**EXERCISE DESCRIPTION:** Print every row below verbatim, with no changes to wording, spacing, or punctuation.

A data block

-------------------------

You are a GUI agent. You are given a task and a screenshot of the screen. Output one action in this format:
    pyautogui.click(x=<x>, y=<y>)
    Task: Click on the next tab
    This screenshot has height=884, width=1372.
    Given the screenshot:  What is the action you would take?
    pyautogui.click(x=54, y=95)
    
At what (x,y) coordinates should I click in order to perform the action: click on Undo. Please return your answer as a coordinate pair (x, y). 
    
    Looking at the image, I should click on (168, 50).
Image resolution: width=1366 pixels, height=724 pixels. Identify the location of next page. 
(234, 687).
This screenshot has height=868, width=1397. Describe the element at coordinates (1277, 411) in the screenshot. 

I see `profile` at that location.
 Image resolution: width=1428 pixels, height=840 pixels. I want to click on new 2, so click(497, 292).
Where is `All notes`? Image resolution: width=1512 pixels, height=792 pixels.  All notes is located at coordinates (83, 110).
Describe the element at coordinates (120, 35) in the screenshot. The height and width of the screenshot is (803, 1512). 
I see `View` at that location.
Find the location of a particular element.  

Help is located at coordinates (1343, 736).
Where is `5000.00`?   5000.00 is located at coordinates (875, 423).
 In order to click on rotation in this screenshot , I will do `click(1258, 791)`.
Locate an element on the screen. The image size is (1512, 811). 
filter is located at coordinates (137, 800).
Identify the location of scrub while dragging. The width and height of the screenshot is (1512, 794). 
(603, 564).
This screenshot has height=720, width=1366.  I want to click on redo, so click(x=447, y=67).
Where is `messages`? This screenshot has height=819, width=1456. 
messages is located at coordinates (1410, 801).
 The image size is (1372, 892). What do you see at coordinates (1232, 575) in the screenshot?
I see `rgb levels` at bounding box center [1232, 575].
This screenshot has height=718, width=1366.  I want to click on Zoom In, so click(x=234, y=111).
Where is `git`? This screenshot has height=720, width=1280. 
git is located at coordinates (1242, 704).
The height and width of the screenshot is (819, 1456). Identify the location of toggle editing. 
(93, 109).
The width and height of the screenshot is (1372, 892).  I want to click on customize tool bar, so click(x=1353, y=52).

-------------------------

**EXERCISE RESPONSE:**
You are a GUI agent. You are given a task and a screenshot of the screen. Output one action in this format:
    pyautogui.click(x=<x>, y=<y>)
    Task: Click on the next tab
    This screenshot has height=884, width=1372.
    Given the screenshot:  What is the action you would take?
    pyautogui.click(x=54, y=95)
    
At what (x,y) coordinates should I click in order to perform the action: click on Undo. Please return your answer as a coordinate pair (x, y). 
    
    Looking at the image, I should click on (168, 50).
Image resolution: width=1366 pixels, height=724 pixels. Identify the location of next page. 
(234, 687).
This screenshot has height=868, width=1397. Describe the element at coordinates (1277, 411) in the screenshot. 

I see `profile` at that location.
 Image resolution: width=1428 pixels, height=840 pixels. I want to click on new 2, so click(497, 292).
Where is `All notes`? Image resolution: width=1512 pixels, height=792 pixels.  All notes is located at coordinates (83, 110).
Describe the element at coordinates (120, 35) in the screenshot. The height and width of the screenshot is (803, 1512). 
I see `View` at that location.
Find the location of a particular element.  

Help is located at coordinates (1343, 736).
Where is `5000.00`?   5000.00 is located at coordinates (875, 423).
 In order to click on rotation in this screenshot , I will do `click(1258, 791)`.
Locate an element on the screen. The image size is (1512, 811). 
filter is located at coordinates (137, 800).
Identify the location of scrub while dragging. The width and height of the screenshot is (1512, 794). 
(603, 564).
This screenshot has height=720, width=1366.  I want to click on redo, so click(x=447, y=67).
Where is `messages`? This screenshot has height=819, width=1456. 
messages is located at coordinates (1410, 801).
 The image size is (1372, 892). What do you see at coordinates (1232, 575) in the screenshot?
I see `rgb levels` at bounding box center [1232, 575].
This screenshot has height=718, width=1366.  I want to click on Zoom In, so click(x=234, y=111).
Where is `git`? This screenshot has height=720, width=1280. 
git is located at coordinates (1242, 704).
The height and width of the screenshot is (819, 1456). Identify the location of toggle editing. 
(93, 109).
The width and height of the screenshot is (1372, 892).  I want to click on customize tool bar, so click(x=1353, y=52).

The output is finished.